▶ _WHAT YOU WILL DO_: Copy out each line of the data that contains "computer".

▶ _Extracted data entries_:
= Beginning of Section =

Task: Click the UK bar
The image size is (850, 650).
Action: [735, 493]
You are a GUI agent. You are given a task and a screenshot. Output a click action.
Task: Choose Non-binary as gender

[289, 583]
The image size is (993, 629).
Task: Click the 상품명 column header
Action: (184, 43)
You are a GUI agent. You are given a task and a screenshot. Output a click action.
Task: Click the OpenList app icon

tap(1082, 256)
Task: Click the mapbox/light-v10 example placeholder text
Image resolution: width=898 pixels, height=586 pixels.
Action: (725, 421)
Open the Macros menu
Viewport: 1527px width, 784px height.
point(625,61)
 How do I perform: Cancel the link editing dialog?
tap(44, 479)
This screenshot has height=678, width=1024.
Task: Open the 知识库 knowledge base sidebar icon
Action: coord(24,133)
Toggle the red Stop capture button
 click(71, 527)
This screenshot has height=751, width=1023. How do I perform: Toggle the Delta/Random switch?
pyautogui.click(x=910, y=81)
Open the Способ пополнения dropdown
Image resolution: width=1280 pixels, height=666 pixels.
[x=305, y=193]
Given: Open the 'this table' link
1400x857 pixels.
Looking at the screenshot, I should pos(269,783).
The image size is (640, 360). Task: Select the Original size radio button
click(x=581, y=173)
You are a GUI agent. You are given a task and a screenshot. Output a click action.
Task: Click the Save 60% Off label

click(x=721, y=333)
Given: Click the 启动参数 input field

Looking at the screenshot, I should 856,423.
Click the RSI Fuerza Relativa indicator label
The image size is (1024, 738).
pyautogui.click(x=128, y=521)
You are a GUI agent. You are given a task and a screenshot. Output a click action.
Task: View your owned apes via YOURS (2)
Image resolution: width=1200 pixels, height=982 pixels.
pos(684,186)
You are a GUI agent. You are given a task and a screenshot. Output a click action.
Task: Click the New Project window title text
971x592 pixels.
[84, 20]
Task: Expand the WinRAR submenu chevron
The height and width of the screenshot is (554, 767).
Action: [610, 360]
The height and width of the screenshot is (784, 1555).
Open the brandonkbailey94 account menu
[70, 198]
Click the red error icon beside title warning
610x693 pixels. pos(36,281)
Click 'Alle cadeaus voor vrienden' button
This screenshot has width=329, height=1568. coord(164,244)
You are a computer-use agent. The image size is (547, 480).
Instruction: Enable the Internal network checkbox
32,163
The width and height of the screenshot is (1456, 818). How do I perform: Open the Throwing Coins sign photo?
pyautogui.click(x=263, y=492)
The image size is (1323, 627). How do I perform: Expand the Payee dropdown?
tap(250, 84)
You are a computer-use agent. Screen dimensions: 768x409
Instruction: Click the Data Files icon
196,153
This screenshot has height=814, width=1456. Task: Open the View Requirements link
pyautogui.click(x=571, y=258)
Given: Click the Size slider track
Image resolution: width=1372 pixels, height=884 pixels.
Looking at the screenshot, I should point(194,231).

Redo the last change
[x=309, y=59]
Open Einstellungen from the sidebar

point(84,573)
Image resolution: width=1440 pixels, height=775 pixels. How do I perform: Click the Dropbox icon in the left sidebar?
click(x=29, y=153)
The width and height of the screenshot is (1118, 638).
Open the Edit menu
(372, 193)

= End of Section =

▶ _REPLY_:
You are a computer-use agent. The image size is (547, 480).
You are a computer-use agent. Screen dimensions: 768x409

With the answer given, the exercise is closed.